México se está volviendo un país muy extraño: desde los tiempos del juarismo y los liberales, la laicidad fue uno de los principios que sustentaban nuestro orden republicano y la separación entre Iglesia y Estado, en oposición a lo que ocurre en los regímenes confesionales y las teocracias, estuvo plenamente garantizada en las leyes supremas de la nación.
¿Quién hubiera podido entonces imaginar que ahora mismo, en estos tiempos de galopante transformación, los señores magistrados del Tribunal Constitucional, ni más ni menos, se arrodillarían delante de los oficiantes de un arcaico ritual de “purificación” aderezado al procedimiento de asumir su cargo de ministros?
Pero, además, ¿cómo está el tema de que un chamán, un hechicero, un sacerdote mexica, un brujo, un “médico tradicional” o lo que fuere, les diere a esos caballeros y sus cofrades del sexo femenino un “bastón de mando” siendo que ninguno de ellos va a mandar en sentido estricto, o sea, que no serán cabecillas del Poder Ejecutivo sino miembros de otro Poder, el Judicial, encargados por ley de indagar si las disposiciones legales concertadas en las distintas entidades de la República se ajustan a la letra constitucional y hasta ahí nada más?

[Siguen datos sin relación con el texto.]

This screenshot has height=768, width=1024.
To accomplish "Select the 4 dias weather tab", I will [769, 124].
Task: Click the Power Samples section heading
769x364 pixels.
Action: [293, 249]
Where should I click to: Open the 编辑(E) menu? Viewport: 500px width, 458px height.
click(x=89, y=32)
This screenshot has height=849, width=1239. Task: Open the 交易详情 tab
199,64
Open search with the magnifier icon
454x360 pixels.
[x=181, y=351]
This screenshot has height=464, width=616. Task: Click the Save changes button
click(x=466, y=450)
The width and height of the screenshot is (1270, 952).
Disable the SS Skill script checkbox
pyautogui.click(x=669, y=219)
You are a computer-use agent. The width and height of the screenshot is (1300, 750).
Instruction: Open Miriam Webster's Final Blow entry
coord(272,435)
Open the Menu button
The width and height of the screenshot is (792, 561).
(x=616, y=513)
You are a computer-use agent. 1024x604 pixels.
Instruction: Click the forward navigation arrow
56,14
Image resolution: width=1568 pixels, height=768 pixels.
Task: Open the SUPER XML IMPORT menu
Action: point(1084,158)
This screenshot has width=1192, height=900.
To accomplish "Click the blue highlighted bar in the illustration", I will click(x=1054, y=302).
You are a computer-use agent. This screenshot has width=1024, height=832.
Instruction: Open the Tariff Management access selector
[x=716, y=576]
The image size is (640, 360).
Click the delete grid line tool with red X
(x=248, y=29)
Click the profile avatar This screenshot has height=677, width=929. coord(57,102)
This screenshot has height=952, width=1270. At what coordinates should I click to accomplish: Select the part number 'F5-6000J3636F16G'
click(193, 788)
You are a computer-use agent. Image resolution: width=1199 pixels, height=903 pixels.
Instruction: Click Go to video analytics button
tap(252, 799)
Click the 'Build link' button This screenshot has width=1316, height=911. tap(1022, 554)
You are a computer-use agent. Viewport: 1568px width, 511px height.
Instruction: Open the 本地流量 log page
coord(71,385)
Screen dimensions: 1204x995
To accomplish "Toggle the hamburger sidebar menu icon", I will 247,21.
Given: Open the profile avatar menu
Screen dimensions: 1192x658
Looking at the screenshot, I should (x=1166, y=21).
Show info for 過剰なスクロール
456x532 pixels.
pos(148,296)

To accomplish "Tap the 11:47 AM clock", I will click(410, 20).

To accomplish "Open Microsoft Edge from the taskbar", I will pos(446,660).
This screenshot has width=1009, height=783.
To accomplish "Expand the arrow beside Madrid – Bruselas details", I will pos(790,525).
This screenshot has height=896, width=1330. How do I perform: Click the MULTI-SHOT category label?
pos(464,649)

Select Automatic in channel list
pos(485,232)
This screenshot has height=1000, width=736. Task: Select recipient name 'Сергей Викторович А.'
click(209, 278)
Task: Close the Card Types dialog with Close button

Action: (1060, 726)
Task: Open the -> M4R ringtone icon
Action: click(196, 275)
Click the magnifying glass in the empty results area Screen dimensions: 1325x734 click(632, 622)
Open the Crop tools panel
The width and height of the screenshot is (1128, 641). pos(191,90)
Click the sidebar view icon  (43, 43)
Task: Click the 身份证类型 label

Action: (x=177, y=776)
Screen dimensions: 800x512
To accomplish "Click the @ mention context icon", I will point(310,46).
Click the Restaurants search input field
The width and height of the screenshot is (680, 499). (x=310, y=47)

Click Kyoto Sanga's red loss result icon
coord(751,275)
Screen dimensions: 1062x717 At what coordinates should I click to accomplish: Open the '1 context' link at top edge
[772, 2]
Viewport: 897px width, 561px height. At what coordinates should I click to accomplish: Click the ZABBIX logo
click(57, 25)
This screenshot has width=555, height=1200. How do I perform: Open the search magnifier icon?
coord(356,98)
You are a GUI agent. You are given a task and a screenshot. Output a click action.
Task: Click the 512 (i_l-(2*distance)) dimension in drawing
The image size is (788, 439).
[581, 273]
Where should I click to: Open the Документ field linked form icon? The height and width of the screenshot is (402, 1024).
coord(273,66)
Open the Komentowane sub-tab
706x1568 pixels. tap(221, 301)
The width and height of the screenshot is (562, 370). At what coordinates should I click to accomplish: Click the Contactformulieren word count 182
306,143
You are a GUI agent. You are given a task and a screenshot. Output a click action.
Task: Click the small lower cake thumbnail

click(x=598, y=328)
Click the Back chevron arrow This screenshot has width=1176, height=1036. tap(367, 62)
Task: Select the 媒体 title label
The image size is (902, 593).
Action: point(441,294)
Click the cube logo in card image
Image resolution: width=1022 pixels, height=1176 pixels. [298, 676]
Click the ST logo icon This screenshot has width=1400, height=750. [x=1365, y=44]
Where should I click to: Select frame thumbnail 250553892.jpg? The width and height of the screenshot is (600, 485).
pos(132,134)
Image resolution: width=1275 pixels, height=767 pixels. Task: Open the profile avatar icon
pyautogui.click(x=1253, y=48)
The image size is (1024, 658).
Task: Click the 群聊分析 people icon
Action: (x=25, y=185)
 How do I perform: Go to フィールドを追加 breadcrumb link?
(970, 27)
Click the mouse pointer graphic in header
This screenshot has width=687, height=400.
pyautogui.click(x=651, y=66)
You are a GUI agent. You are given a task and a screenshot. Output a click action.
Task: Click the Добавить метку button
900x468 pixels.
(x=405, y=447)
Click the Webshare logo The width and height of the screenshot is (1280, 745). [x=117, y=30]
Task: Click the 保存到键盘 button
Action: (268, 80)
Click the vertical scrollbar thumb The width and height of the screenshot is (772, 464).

¿En qué momento la liturgia de los antiguos aztecas se volvió parte de las solemnidades oficiales de una nación regida por el derecho moderno, heredera directa del judeocristianismo, de vocación democrática y, en todo caso, poblada por una gran mayoría de católicos (si es que fuere asunto de representar, al celebrar el acto de investidura de esos tales ministros, a un México profundo que, a ver si se enteran los tales ministros, no rinde culto a Huitzilopochtli ni a Mixcóatl ni a Huehuecóyotl ni a la mismísima Coatlicue sino que es devotamente guadalupano)?
¿Se imaginan ustedes el escándalo que tendría lugar si esos recién elegidos para apoltronarse en los sillones de la Corte se arrodillaran delante de un cura católico para recibir la comunión en la santa misa en vez de ser “purificados” (no sabemos qué tan impuros llegaron, qué caray, pero bueno) entre humaredas de copal, que no del incienso que embalsama nuestras iglesias?
El querer que los ritos religiosos se propaguen en los espacios de la vida republicana es cosa de “conservadores”, desde luego, pero, miren ustedes, ahora resulta que los adalides del socialpopulismo morenista traicionan las raíces liberales que tanto evocan para denostar, justamente, a esos reaccionarios y, en una ceremonia tan extravagante como inadmisible en virtud del perfil mismo de quienes la escenificaron —son los encargados, lo repetimos, de salvaguardar los principios plasmados en el texto constitucional, ni más ni menos—, se han vuelto mucho más impresentables que el peor de los carcas derechistas.
Purificados y con bastón de mando, van a vigilar que se cumpla lo que dicta nuestra Carta Magna. ¡Ave María Purísima!